Tão logo foi anunciada a vitória de Obama na sua reforma da saúde nos Estados Unidos, Mirian Leitão publicava um artigo defendendo a necessidade de reforma também no Brasil. A colunista foi assertiva: precisamos de uma reforma, muito maior que aquela de Obama.
Inicialmente porque parece brincadeira de mau-gosto a proposição do presidente Lula a Obama, a de copiar o SUS. O SUS ainda é uma utopia, é um conceito a ser perseguido, quase um “zero absoluto” na temperatura kelvin. Não existe, como o atestam milhares de brasileiros à espera de atendimento pelos hospitais não equipados e sem profissionais. Na prática, o cidadão tem o direito de esperar o atendimento, embora nem sempre tenha o de ser atendido.
Dizer que há cobertura de saúde é, no mínimo, bravata oratória. Nem o mais básico dos requisitos para gestão de saúde, que é o cadastro unívoco do cidadão (que seria o Cartão SUS) o Brasil tem. E a identificação do paciente (sim, paciente, pois o atendimento é, basicamente, a pessoas doentes, sendo heróicas as ações de prevenção de fato) é fundamental para que o serviço seja eficiente.

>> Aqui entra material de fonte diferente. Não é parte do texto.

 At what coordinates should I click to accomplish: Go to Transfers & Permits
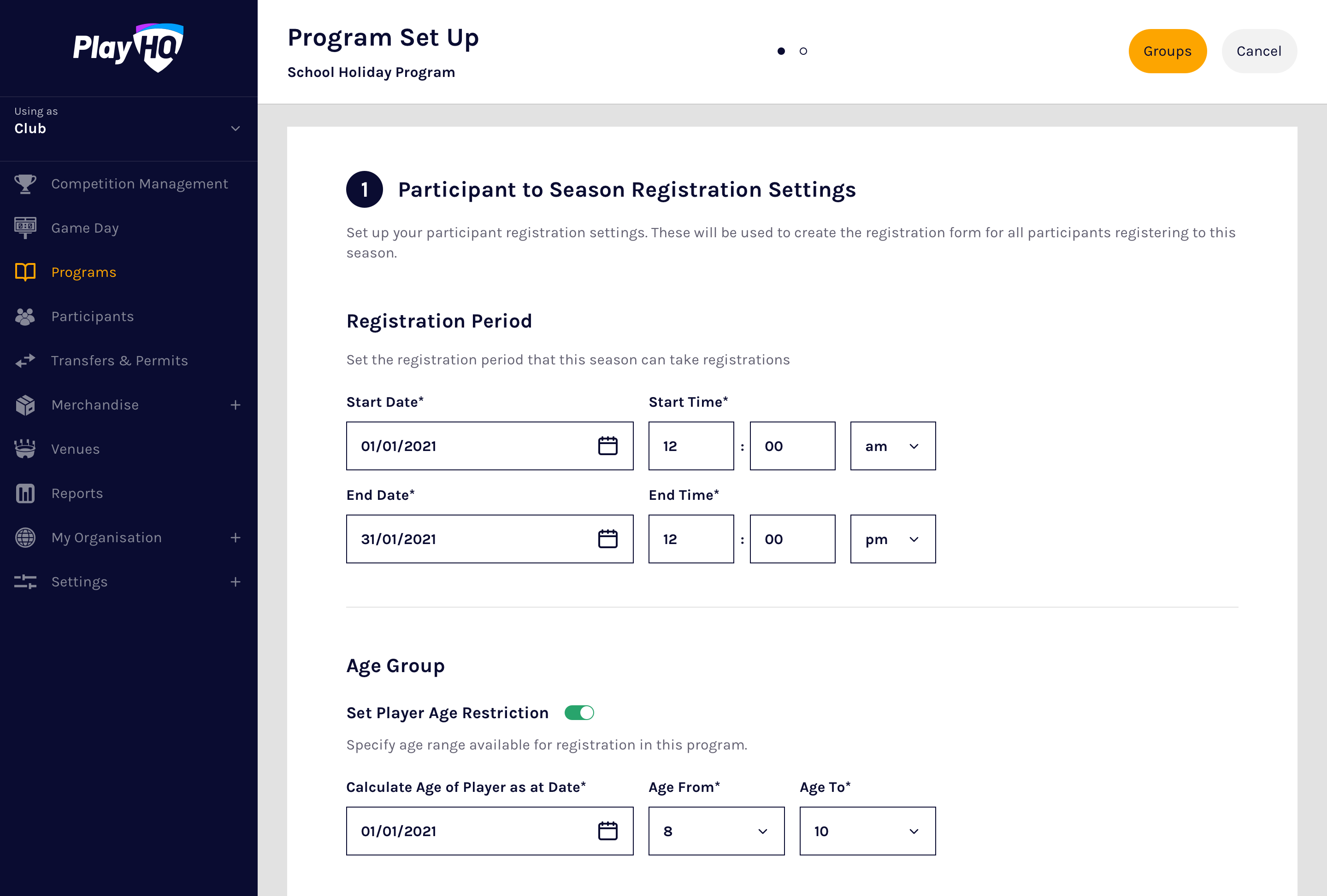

E, fosse eficiente esse sistema oferecido como modelo, não haveria a adesão da população (quase um quarto) a planos de saúde privados. Pouco mais de quarenta milhões de pessoas têm cobertura suplementar, que na verdade nem suplementar. Não por coincidência, são aquelas pessoas que podem pagar os preços cobrados pelas operadoras, ou aqueles beneficiados pelos planos coletivos das empresas em que trabalham. Poderíamos conjeturar que a parcela mais rica da população, no seu anseio por distinguir-se e evitar filas de atendimento optasse por planos particulares. Mas a lógica não vale para empresas que contratam esses planos de saúde, pois a ordem de sempre nas empresas é cortar custos. Se o custo com planos de saúde persiste, é porque as empresas reconhecem que deixar o funcionário à mercê da saúde pública não é boa política.

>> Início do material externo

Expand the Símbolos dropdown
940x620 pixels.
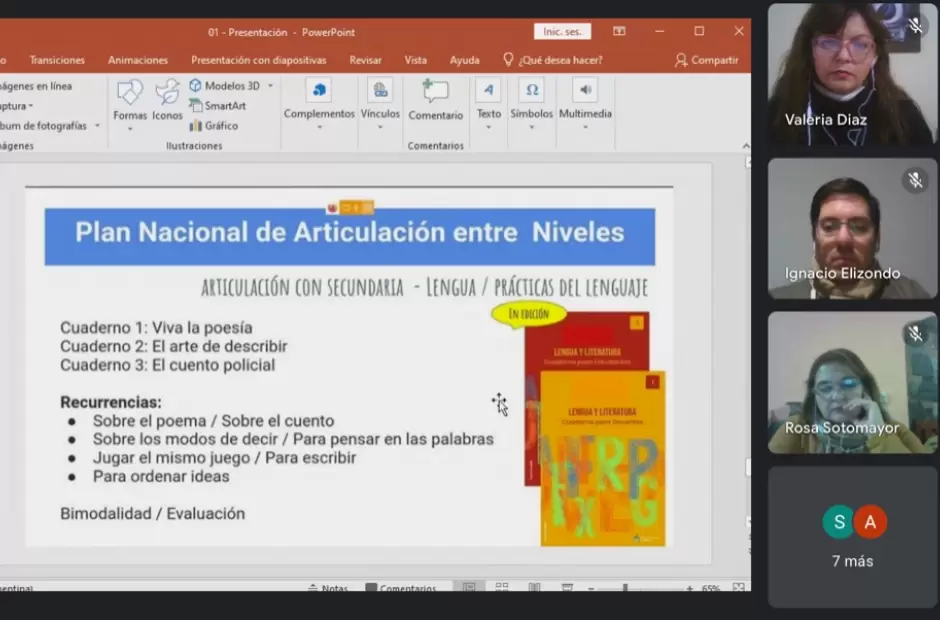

Prosseguindo na comparação numérica, constatamos que a parcela de americanos sem cobertura é pouca coisa menor que a dos brasileiros cobertos. Coisa de trinta e dois milhões a quarenta e dois milhões. Ou seja, nos Estados Unidos a maioria da população tem um plano privado de saúde, contra a maioria brasileira que conta somente com a saúde pública. E temos (plural majestático, claro) ainda a soberba de propor nosso modelo aos americanos?

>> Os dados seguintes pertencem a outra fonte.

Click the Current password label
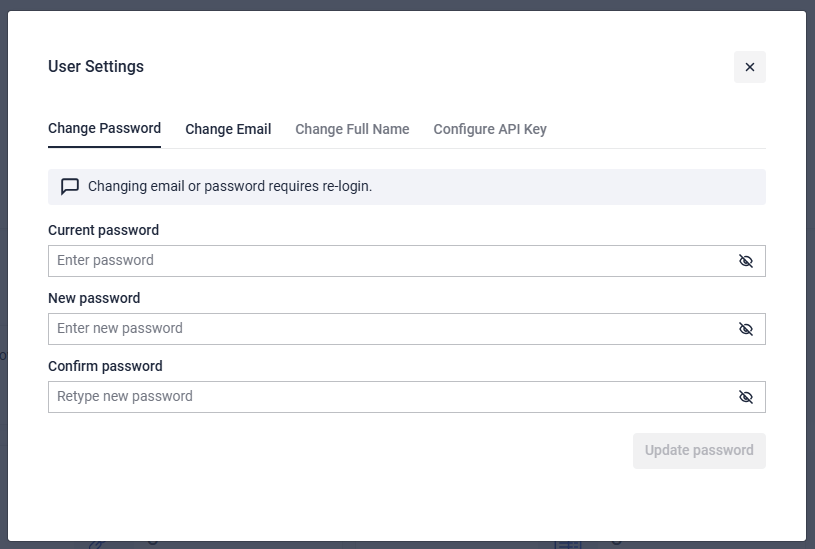815x549 pixels. click(x=103, y=230)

É de se lembrar que nos Estados Unidos a oferta pública de saúde atinge a poucos (idosos e pessoas com real necessidade financeira), sendo estes grande maioria na conta dos hoje excluídos. A proposta de Obama obriga um modelo de financiamento direto, sem vírgulas e senões, das empresas e dos beneficiários. No Brasil, nossos impostos deveriam, segundo a Constituição Cidadã (conforme Ulysses Guimarães), garantir o atendimento universal. Como há “leis que não pegam, feito vacina”, a população correu para os planos privados, pagando as nada baratas mensalidades deles, concorrentemente aos impostos. Era de se esperar que houvesse benefícios globais, mas o resultado não apóia esta tese. E, como se não bastasse, o plano de saúde ainda tem de ressarcir o SUS no caso de um seu beneficiário ser atendido pela rede pública. Qualquer negociador iniciante chegaria à conclusão de que o cidadão, este sim, deveria receber seu quinhão de impostos de volta quando pagasse pelo plano de saúde, mas a lógica do ressarcimento passa ao largo disso.
A CPMF, que deveria ser essa grande fonte financiadora, não atingiu seus objetivos. Ao menos não resultou em resultados positivos visíveis para o sistema de saúde, assim como sua eliminação não é o causador do caos que por aí se vê. A persistência dos problemas do SUS, e a gradual e rápida deterioração das condições de atendimentos dos planos de saúde e sua rede credenciada nos levam a concluir que Mirian Leitão tem muita razão. Mas, como o sapo da lenda urbana, ainda estamos na zona de conforto, falta muito ainda para nos incomodarmos.